La première ministre Judith Suminwa Tuluka a lancé un audit approfondi de l’état liquidatif de la paie des agents et fonctionnaires de l’État, dans le but de renforcer la transparence et d’améliorer la gestion des finances publiques en République démocratique du Congo.
Par medina
L’Inspecteur Général des Finances, chef de service, Christophe Bitasimwa, a annoncé que l’audit débutera bientôt et sera exécuté sous la coordination de la Première Ministre et de l’Inspection Générale des Finances. L’objectif est de vérifier les effectifs budgétaires autorisés, administratifs réels et ceux effectivement rémunérés par l’État, et d’identifier les doublons, les agents fictifs ainsi que les irrégularités d’engagement.
Le processus de paie des salaires des agents et fonctionnaires de l’État est globalement sous contrôle, selon Christophe Bitasimwa. L’audit vise à sécuriser durablement le paiement régulier et ponctuel des salaires et à protéger le pouvoir d’achat des ménages.

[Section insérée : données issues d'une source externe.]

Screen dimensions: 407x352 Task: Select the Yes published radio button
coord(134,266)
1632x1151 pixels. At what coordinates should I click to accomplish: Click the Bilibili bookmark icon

Le Gouvernement Suminwa s’inscrit dans une dynamique de changement pour aborder les problèmes structurels de la paie et trouver une solution définitive à cette question sensible.
« Nous sortons d’une réunion qui a été présidée par Son Excellence, Madame la Cheffe du Gouvernement. Il en ressort qu’effectivement le travail va bientôt démarrer. Il sera exécuté sous le pilotage personnel de la Première Ministre, sous la coordination de son cabinet, de l’Inspection Générale des Finances et de tous les services sectoriels qui s’occupent du contrôle. Notamment, les différentes inspections générales sectorielles de la Défense, de la Police, de la Fonction publique et de l’Éducation participeront à ce travail pour rendre le rapport dans les plus brefs délais, soit un maximum de 30 jours », a expliqué l’inspecteur Général de l’IGF
Pour Christophe Bitasimwa, le processus de paie des salaires des agents et fonctionnaires de l’État est globalement sous contrôle. Les données actuelles ne sont pas au rouge.
« Il n’y a pas d’arriérés d’un mois ou de deux mois. La paie est courante Cet événement conjoncturel, qui a fait que la masse salariale augmente trop vite, fera l’objet d’une vérification rapide », a rassuré l’Inspecteur Général de l’IGF.